Jednak Horimiya mocno mnie zawiodła.
Zaczęło się jak każda produkcja tego typu. Idealna, choć mocno zapracowana dziewczyna spotyka na swojej drodze kolegę z klasy. Choć w szkole jest on wyobcowany i niezwykle cichy, poza nią okazuje się całkowicie inną osobą. Drogi tej dwójki się przecinają i kwitnie między nimi uczucie.

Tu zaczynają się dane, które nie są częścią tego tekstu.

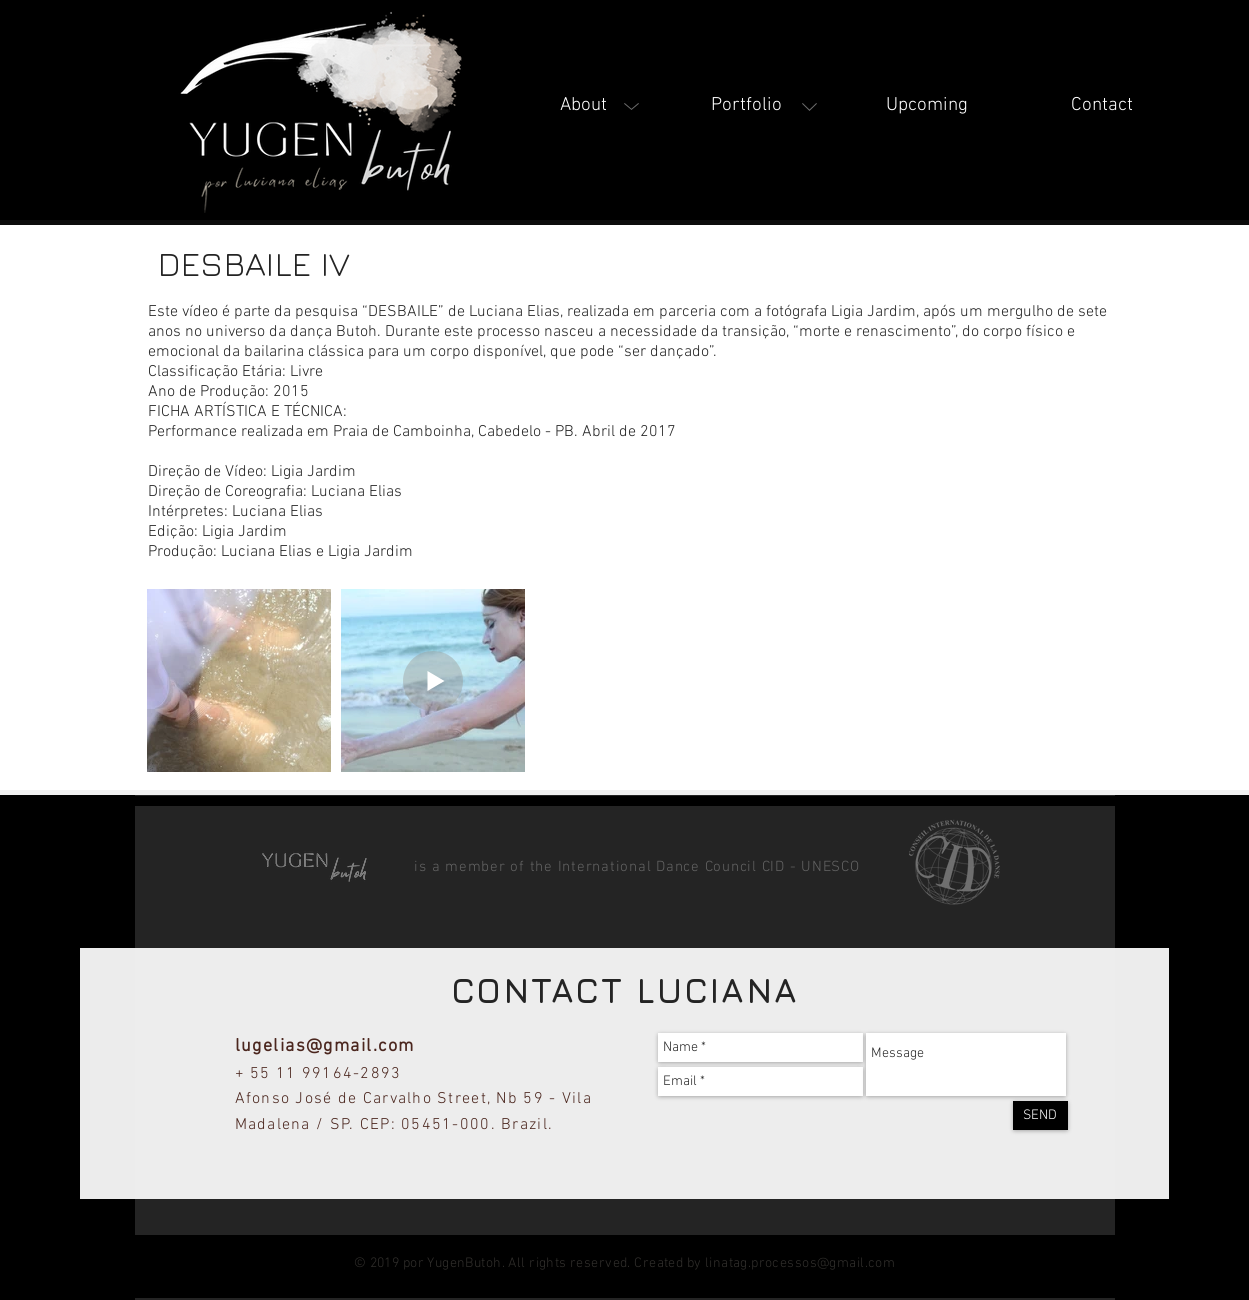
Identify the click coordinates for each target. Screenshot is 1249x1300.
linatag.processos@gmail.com (800, 1263)
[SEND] (1040, 1115)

Tylko że brakuje tu głębi.
To anime jest po prostu za krótkie i zbyt ogólnie traktuje poruszane tematy. Hori to jedna z wielu dziewczyn, które muszą przedwcześnie dorosnąć, bo mama nie radzi sobie sama w domu. Dlaczego ten wątek nie jest głębiej eksplorowany? Miyamura był zawsze odrzucany i spychany na margines bez żadnego powodu, po prostu uznano go za klasową ''czarną owcę'' i w ten sposób żył przez wiele lat. Przecież to częsty problem! Dlaczego nikt nie wszedł w ten temat głębiej? W serialu pojawia się dziewczyna, której zmarł brat. Tu też nikt nie pokusił się o nic więcej niż zasygnalizowanie tej sytuacji.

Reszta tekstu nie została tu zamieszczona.